It was later than usual when Norman came back to the house. Jenelle went down to him as soon as she heard his footsteps.
“I thought you had decided to stay out there all night,” she told him with a smile.
“Nope.” Norman hung up his hat, “Alden, Scott and I were fixing a fence in the back pasture and it took longer than I thought. Didn’t St. John or Hearter stop by?”
Slowly Jenelle shook her head. “I don’t think so, but they could have come in softly and I didn’t hear.”
“Fretful. The doctor said she is no worse.”
Mr. and Mrs. Mavrich had mounted the stairs as they talked and entered their room. Noticing the paleness of his wife’s face, Norman frowned.
“What is it?” Jenelle asked him, sinking into her rocking chair with a slight sigh.
“You,” was the unexpected answer.
“Me?” Blinking in surprise, Jenelle stared in astonishment at Norman’s reflection in the mirror.
For a minute only the splashing of water was heard, but when Norman could speak again he replied, “Yes, you. You are pale and look tired. As soon as St. John rings the bell, I’m sending you over to eat. I’ll remain here with Orlena until you return. Then I’ll go eat.”
“Norman—” she began.
“Sweetheart,” Norman interrupted her, “have you eaten anything since breakfast?”
Jenelle nodded. It hadn’t been much, but it was something. “It’s the heat,” she began her protest again. “I just don’t feel like eating anything.” She looked pleadingly at her husband.
Suddenly a rumble of thunder was heard and Norman dashed to the window with Jenelle close behind him. “Look at those storm clouds, Jenelle!” he exclaimed. “Those weren’t there when I came home. Thank God! We need rain,” he added fervently.
The trees around the house began to sway in the wind, and the curtains, which had hung so still and motionless for so many days, danced on the breeze. Jenelle dropped to her knees before the open window and closed her eyes, letting the refreshing air stir her dress, whip her hair and cool her hot cheeks. Another rumble of thunder sounded, closer this time and Norman, who was watching the sky, saw the fork of lightning in the dark clouds.
The sound of the dinner bell from the bunk house followed the thunder and caused Norman to step back from the window as Jenelle reluctantly rose to her feet.
“Norman,” she pleaded. “I don’t want to be stuck out in the bunk house when the rain comes. Suppose you go over and bring me a plate of supper and then you can go eat with the men. I’ll just eat with Orlena and try to get her to eat some more.”
Before he replied, Norman brushed his hand caressingly down Jenelle’s face and cupping her small chin in his hand lifted her face. “You’re tired,” he remarked. “All right,” he added. “But you have to promise to eat,” and he tried to look stern but failed completely.

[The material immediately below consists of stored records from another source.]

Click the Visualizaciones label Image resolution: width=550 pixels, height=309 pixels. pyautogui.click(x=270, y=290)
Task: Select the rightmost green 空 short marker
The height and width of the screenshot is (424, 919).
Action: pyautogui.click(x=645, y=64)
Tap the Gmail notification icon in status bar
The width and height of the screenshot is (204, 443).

Jenelle did eat when Lloyd brought a plate, heaped with St. John’s wonderful cooking, to her, but her appetite was poor and feeling the need to be with Orlena since she was awake, made it more difficult to settle down to an empty kitchen and dining room for a large meal.
Orlena lay silent, watching the brilliant lightning streak across the sky in jagged paths, lighting up the clouds, and listening to the thunder rumble and roll now in the distance, now close at hand while the wind, as though trying to make up for the stillness of the past days, bowed the tree tops, lashed the branches and whipped the leaves about; it was a fascinating display and Jenelle, sitting beside Orlena’s bed, watched out the windows with her. It was there that Norman found them just as the clouds seemed to split wide open and the rains poured down on the dry, thirsty earth.
“Quite a storm, isn’t it?” he remarked in a lull between crashes of thunder.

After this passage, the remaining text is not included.